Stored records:

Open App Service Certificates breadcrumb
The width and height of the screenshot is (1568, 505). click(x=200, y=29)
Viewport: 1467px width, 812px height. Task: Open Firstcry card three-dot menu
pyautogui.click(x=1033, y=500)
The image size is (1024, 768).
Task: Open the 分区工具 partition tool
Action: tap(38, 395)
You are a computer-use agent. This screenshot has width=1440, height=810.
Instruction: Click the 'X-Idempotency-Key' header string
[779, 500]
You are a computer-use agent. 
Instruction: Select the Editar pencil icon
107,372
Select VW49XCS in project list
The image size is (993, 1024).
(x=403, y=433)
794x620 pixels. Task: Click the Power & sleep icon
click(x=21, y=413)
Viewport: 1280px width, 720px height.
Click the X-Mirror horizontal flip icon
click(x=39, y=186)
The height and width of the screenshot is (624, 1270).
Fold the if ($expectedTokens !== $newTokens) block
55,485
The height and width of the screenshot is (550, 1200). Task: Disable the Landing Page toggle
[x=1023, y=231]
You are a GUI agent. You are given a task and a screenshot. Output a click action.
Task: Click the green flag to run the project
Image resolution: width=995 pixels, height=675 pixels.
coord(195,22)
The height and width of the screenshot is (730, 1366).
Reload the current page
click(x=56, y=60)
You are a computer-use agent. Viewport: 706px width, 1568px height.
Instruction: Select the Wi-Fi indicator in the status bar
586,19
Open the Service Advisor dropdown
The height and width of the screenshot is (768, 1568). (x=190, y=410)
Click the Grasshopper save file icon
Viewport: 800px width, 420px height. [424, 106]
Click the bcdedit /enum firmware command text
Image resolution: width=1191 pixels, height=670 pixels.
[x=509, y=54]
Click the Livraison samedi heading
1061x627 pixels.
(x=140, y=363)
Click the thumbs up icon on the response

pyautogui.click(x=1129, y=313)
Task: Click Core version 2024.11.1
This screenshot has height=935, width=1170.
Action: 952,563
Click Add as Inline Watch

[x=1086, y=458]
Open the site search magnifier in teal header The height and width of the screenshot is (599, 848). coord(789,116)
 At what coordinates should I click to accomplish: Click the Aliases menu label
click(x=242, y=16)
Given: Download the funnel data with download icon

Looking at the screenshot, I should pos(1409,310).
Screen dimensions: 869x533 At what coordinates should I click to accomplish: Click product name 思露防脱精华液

§ About this task:
Write all the data out again, word for word.

§ Exercise response:
Open App Service Certificates breadcrumb
The width and height of the screenshot is (1568, 505). click(x=200, y=29)
Viewport: 1467px width, 812px height. Task: Open Firstcry card three-dot menu
pyautogui.click(x=1033, y=500)
The image size is (1024, 768).
Task: Open the 分区工具 partition tool
Action: tap(38, 395)
You are a computer-use agent. This screenshot has width=1440, height=810.
Instruction: Click the 'X-Idempotency-Key' header string
[779, 500]
You are a computer-use agent. 
Instruction: Select the Editar pencil icon
107,372
Select VW49XCS in project list
The image size is (993, 1024).
(x=403, y=433)
794x620 pixels. Task: Click the Power & sleep icon
click(x=21, y=413)
Viewport: 1280px width, 720px height.
Click the X-Mirror horizontal flip icon
click(x=39, y=186)
The height and width of the screenshot is (624, 1270).
Fold the if ($expectedTokens !== $newTokens) block
55,485
The height and width of the screenshot is (550, 1200). Task: Disable the Landing Page toggle
[x=1023, y=231]
You are a GUI agent. You are given a task and a screenshot. Output a click action.
Task: Click the green flag to run the project
Image resolution: width=995 pixels, height=675 pixels.
coord(195,22)
The height and width of the screenshot is (730, 1366).
Reload the current page
click(x=56, y=60)
You are a computer-use agent. Viewport: 706px width, 1568px height.
Instruction: Select the Wi-Fi indicator in the status bar
586,19
Open the Service Advisor dropdown
The height and width of the screenshot is (768, 1568). (x=190, y=410)
Click the Grasshopper save file icon
Viewport: 800px width, 420px height. [424, 106]
Click the bcdedit /enum firmware command text
Image resolution: width=1191 pixels, height=670 pixels.
[x=509, y=54]
Click the Livraison samedi heading
1061x627 pixels.
(x=140, y=363)
Click the thumbs up icon on the response

pyautogui.click(x=1129, y=313)
Task: Click Core version 2024.11.1
This screenshot has height=935, width=1170.
Action: 952,563
Click Add as Inline Watch

[x=1086, y=458]
Open the site search magnifier in teal header The height and width of the screenshot is (599, 848). coord(789,116)
 At what coordinates should I click to accomplish: Click the Aliases menu label
click(x=242, y=16)
Given: Download the funnel data with download icon

Looking at the screenshot, I should pos(1409,310).
Screen dimensions: 869x533 At what coordinates should I click to accomplish: Click product name 思露防脱精华液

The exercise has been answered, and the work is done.